Statement: Given a sequence $(\mathcal{F}_n)_n$ of $\sigma$-Algebras with $\mathcal{F}_{n+1} \subset \mathcal{F}_n$ (i.e. we lose informationen as time progresses) and defining $\mathcal{F}_\infty := \bigcap_n \mathcal{F}_n$.
If $Y_n \to Y_\infty$ a.s. and $|Y_n| \leq Z \in L^1$ then $$ E(Y_n \mid \mathcal{F}_n) \to E(Y_\infty \mid \mathcal{F}_\infty) \text{ a.s.} \tag{*}$$
My approach: I thought the above statement was obvious until I tried to came up with a proof for it, by the "regular" dominated convergence theorem for conditional expectation I can obtain two statements:
$$ E(Y_n \mid \mathcal{F}_\infty) \to E(Y_\infty \mid \mathcal{F}_\infty) \text{ a.s.} \tag{1} $$ and for a arbitrary but fixed $k \in \mathbb{N}$ also $$ E(Y_n \mid \mathcal{F}_k) \to E(Y_\infty \mid \mathcal{F}_k) \text{ a.s.} \tag{2}$$ Since $\mathcal{F}_\infty, \mathcal{F}_k$ are $\sigma$-Algebras. Especially in (2) the $k$ can coincide with $n \in \mathbb{N}$ (I doubt that this helps). I haven't made use of the fact yet that we lose information over time, i.e. we have the condition that $\mathcal{F}_{n+1} \subset \mathcal{F}_n$, the only idea I have concerning this statement is to integrate it into the tower property.

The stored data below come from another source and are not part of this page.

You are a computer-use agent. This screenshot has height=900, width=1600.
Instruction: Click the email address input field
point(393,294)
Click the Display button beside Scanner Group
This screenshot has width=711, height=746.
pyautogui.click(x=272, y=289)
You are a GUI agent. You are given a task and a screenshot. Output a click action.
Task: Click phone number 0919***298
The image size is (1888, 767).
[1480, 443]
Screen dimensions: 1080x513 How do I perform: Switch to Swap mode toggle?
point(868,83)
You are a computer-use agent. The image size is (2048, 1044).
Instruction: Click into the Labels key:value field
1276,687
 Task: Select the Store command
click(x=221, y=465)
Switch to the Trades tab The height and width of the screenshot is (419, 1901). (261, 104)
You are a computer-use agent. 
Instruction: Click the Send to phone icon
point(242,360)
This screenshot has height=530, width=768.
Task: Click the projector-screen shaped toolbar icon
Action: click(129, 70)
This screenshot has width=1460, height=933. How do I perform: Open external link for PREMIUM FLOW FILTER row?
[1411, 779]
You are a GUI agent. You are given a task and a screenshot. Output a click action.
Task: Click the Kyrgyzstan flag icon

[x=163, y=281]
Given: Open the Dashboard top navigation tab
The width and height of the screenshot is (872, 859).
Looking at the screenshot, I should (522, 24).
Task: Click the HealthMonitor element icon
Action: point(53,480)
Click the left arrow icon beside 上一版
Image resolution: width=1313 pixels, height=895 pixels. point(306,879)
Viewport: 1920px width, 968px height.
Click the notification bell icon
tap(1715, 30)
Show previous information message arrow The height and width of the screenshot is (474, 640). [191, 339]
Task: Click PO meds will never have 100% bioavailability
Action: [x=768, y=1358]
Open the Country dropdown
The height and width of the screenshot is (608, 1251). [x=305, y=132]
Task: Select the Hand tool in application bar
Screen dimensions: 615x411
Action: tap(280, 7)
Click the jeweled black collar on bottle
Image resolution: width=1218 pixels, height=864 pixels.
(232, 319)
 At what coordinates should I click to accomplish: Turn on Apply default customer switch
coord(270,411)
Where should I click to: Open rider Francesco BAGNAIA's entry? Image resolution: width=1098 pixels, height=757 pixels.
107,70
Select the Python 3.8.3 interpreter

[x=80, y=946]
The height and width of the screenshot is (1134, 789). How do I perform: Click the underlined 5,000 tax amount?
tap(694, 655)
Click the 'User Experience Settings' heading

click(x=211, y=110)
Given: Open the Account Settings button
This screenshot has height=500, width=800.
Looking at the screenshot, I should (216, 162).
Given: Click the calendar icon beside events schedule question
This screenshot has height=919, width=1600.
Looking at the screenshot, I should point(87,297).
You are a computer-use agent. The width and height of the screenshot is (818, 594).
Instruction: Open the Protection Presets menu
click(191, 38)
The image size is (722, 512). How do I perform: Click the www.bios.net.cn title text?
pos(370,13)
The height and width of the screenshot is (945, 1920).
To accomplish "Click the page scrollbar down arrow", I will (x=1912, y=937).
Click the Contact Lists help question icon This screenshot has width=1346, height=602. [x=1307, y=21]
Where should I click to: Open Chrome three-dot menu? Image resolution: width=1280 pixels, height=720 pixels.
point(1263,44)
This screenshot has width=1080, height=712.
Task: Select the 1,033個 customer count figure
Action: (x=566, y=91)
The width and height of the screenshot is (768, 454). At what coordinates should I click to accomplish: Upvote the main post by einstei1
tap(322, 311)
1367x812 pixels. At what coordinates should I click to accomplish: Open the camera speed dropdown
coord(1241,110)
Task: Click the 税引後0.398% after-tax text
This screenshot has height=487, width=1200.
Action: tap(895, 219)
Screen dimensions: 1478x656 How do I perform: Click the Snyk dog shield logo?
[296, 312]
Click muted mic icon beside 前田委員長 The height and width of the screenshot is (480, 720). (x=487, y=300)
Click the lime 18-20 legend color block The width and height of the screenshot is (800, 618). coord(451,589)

But I don't see how I could possibly relate 1,2 (and the tower property) to obtain (*)
Any hints?
I assume that $\{Y_n\}$ is a reversed MTG, i.e. $\forall n, \mathbb{E}[Y_{n-1}\mid\mathcal{F}_n]=Y_n$. First,
$$ |\mathbb{E}[Y_n\mid \mathcal{F}_n]-\mathbb{E}[Y_\infty\mid \mathcal{F}_\infty]|\\ \le |\mathbb{E}[Y_n\mid \mathcal{F}_n]-\mathbb{E}[Y_\infty\mid \mathcal{F}_n]|+|\mathbb{E}[Y_\infty \mid \mathcal{F}_n]-\mathbb{E}[Y_\infty\mid \mathcal{F}_\infty]| \\ \le \mathbb{E}[|Y_n-Y_\infty|\mid \mathcal{F}_n]+|\mathbb{E}[Y_\infty \mid \mathcal{F}_n]-\mathbb{E}[Y_\infty\mid \mathcal{F}_\infty]| \quad\text{a.s.} $$
For fixed $m\in\mathbb{N}$,
$$ \limsup_n\mathbb{E}[|Y_n-Y_\infty|\mid \mathcal{F}_n]\le \lim_n\mathbb{E}[\sup_{l,k\ge m}|Y_l-Y_k|\mid \mathcal{F}_n] \\ \overset{(*)}{=}\mathbb{E}[\sup_{l,k\ge m}|Y_l-Y_k|\mid \mathcal{F}_\infty] \quad \text{a.s.} $$
and the last term converges to $0$ a.s. as $m\to \infty$ (the supremum is dominated by $2Z\in L^1$). As for the second term, $\{\mathbb{E}[Y_{\infty}\mid \mathcal{F}_n]\}$ is a reversed MTG so it converges a.s. (and in $L^1$) to $\mathbb{E}[Y_{\infty}\mid \mathcal{F}_{\infty}]$ (the equality $(*)$ holds by the same reason).